TEXTABSCHNITT »
■ ■ ■ ■ ■ ■ ■

Auch der neue Ofen der Bäckerei Kreyenbühl in Muri braucht das Gespür des Bäckers.
Über vierzig Jahre hat der alte Backofen in der heutigen Bäckerei Kreyenbühl vormals Stöckli treu gedient. Nun musste er einem modernen Kollegen das Feld und den Arbeitsplatz überlassen. Auf die Frage, warum der alte Ofen ausgedient habe, antwortete Buki Kreyenbühl sachlich: «Die Heizschlangen im Ofen waren punktuell defekt, was ein unregelmässigeres Backergebnis zur Folge haben kann.» Den neuen Ofen haben Kreyenbühls sorgfältig ausgewählt. Neben der Speicherkapazität und der Energieeffizienz sei klar der Swissness-Aspekt im Vordergrund gestanden. Und es musste ein Steinbackofen sein.

■ ■ ■ ■ ■ ■ ■

BEREITGESTELLTE DATEN »
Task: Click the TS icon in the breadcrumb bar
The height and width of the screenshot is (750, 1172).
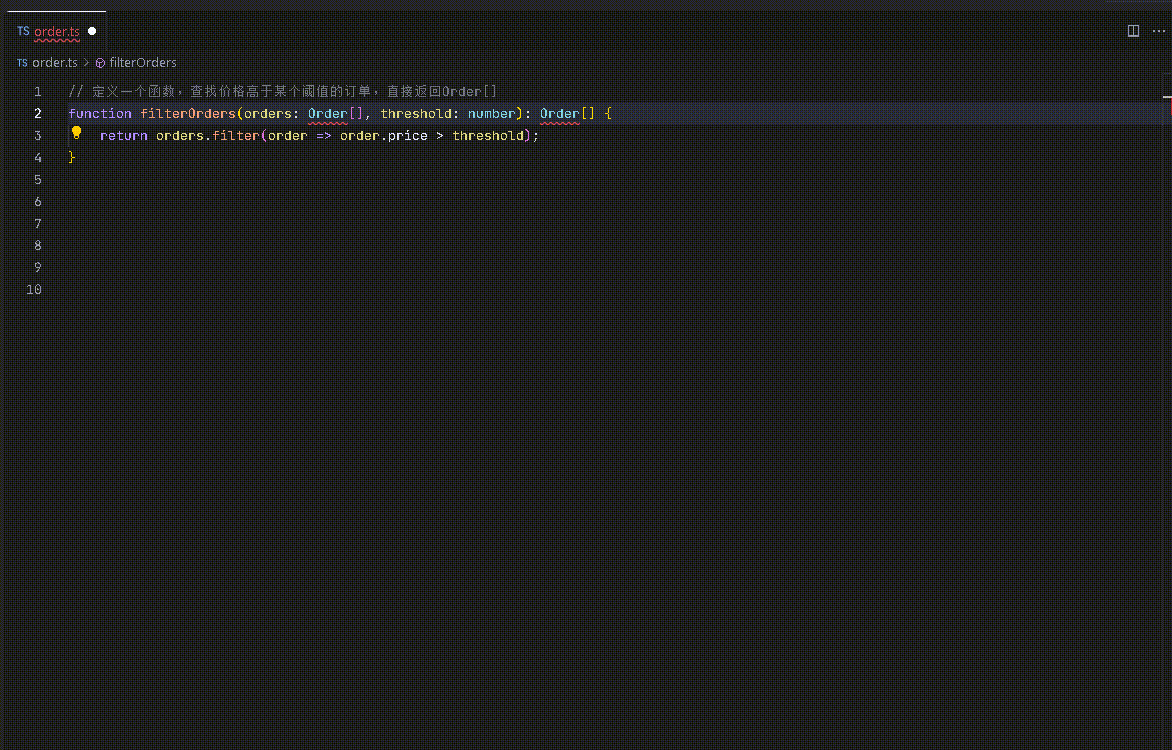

■ ■ ■ ■ ■ ■ ■

ZU ERLEDIGENDE AUFGABEN »
1. Wie lange war der alte Backofen laut dem Textabschnitt in Betrieb?
2. Schreib im Textabschnitt die Stelle von „Über vierzig Jahre“ bis „ein Steinbackofen sein.“ wortgetreu ab.
3. Welche Anforderungen an den neuen Ofen nennt der Textabschnitt für dessen Auswahl? Zähle alle auf.

ANTWORTEN »
1. Über vierzig Jahre.

2.
Über vierzig Jahre hat der alte Backofen in der heutigen Bäckerei Kreyenbühl vormals Stöckli treu gedient. Nun musste er einem modernen Kollegen das Feld und den Arbeitsplatz überlassen. Auf die Frage, warum der alte Ofen ausgedient habe, antwortete Buki Kreyenbühl sachlich: «Die Heizschlangen im Ofen waren punktuell defekt, was ein unregelmässigeres Backergebnis zur Folge haben kann.» Den neuen Ofen haben Kreyenbühls sorgfältig ausgewählt. Neben der Speicherkapazität und der Energieeffizienz sei klar der Swissness-Aspekt im Vordergrund gestanden. Und es musste ein Steinbackofen sein.

3. Speicherkapazität, Energieeffizienz, Swissness-Aspekt, Steinbackofen